3. 自動タンパク質精製システムを使用して、充填済みのNi-NTAカラム(容量5 mL)を約5カラム容量(CV)のバッファーA1(表1)で平衡化します。Ni-NTAカラムは、すべてのステップで1 mL/minの一定流量で稼働させます。タンパク質が2 g未満のミトコンドリアから単離されている場合は、低容量カラム(1 mL)を使用してください。
4. 可溶化タンパク質サンプルを Ni-NTA カラムに 1 mL/分の流速でロードします。
5. Ni-NTAカラムを5 CVのバッファーA1(表1)で洗浄し、結合していないタンパク質を除去します。
6. Hisタグ付きTOM-CCを30%バッファーA2で溶出し(表1;300 mMイミダゾール)、280 nmクロマトグラムに現れるタンパク質ピークを収集します(図1B)。
7. TOM-CCをさらに精製するには、自動タンパク質精製システムを使用して、充填済みの陰イオン交換カラム(1 mL)をバッファーB1、B2、およびB1(表1)のそれぞれ5 CVで平衡化します。陰イオン交換カラムは、すべてのステップで1 mL/minの一定流量で運転します。
8. TOM-CCピーク画分(ステップ1.1.6)を陰イオン交換カラム(流速1 mL/分)にロードします。

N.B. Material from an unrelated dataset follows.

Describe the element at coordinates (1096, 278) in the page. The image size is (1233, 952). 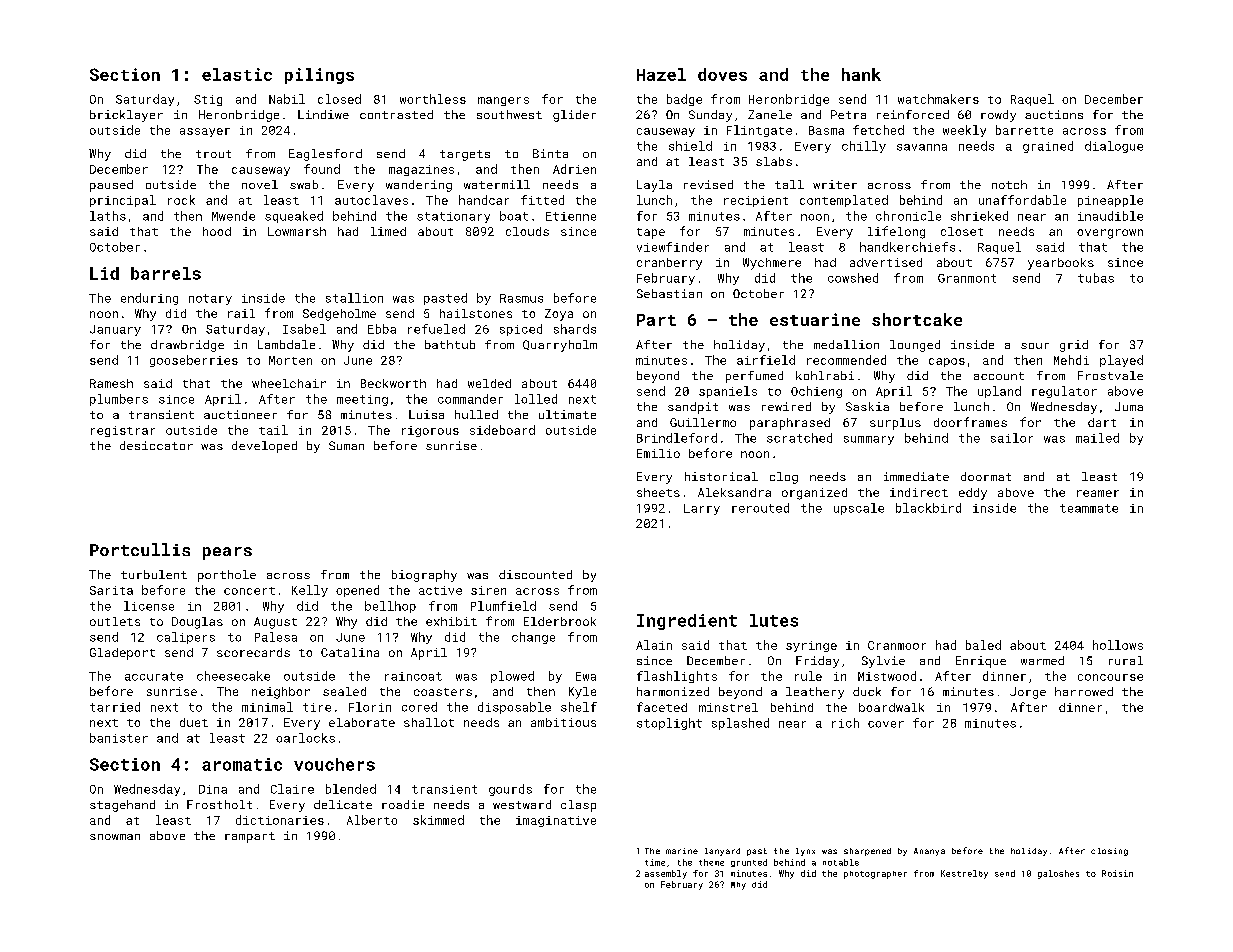
I see `tubas` at that location.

9. 5 CVのバッファーB1(表1)および0%〜20%バッファーB2の線形塩勾配(表1)でカラムを洗浄することにより、未結合タンパク質を除去します。
10. 20%-35%バッファーB2の線形塩勾配でTOM-CCを溶出し、280 nmクロマトグラムに現れるタンパク質ピーク画分を収集します(図1C)。

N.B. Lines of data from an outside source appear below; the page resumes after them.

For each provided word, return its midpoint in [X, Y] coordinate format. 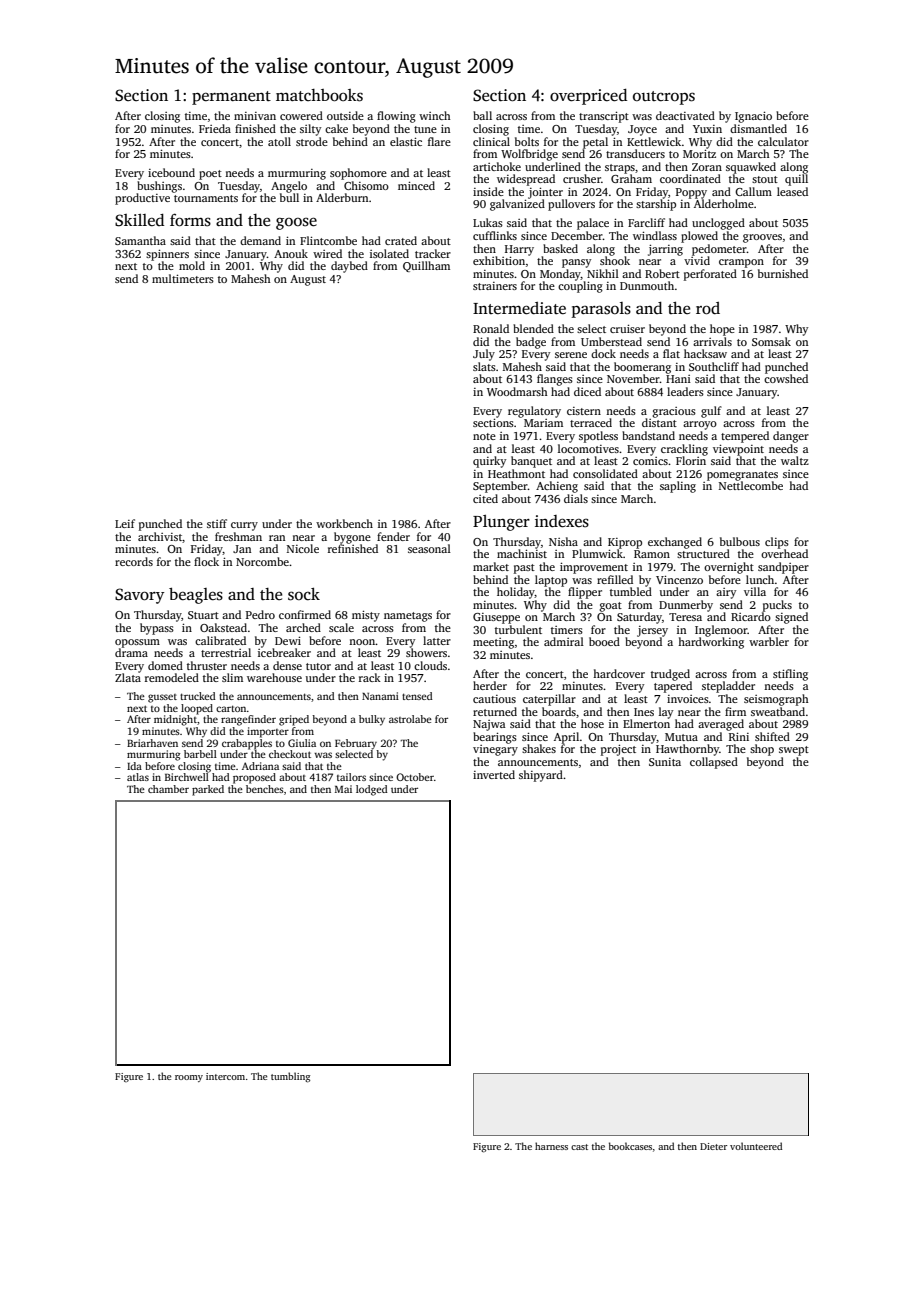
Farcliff [646, 222]
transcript [604, 117]
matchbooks [319, 95]
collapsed [714, 763]
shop [762, 750]
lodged [372, 790]
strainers [495, 286]
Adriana [260, 766]
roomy [189, 1078]
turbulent [518, 629]
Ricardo [751, 616]
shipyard [541, 776]
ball [482, 115]
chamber [168, 789]
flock [206, 561]
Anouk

11. SDS-PAGE(図1D)でサンプルの純度を評価し、メーカーのプロトコルに従って市販のタンパク質アッセイを使用してタンパク質濃度を決定します( 材料表を参照)。
12. タンパク質サンプルを液体窒素で凍結し、さらに使用するまで-80°Cで保存します。
  注意: 液体窒素は換気の良い場所で取り扱う必要があります。適切な個人用保護具を着用してください。
OmpFの分離
1. LamBおよびOmpC³²を欠く大腸菌株BE BL21(DE3) omp6を、無菌条件下で凍結グリセロールストックから回収し、Luria-Bertani(LB)寒天プレートにストリークします(表2)。これを行うには、サンプルをプレート全体に均等に徐々に広げます。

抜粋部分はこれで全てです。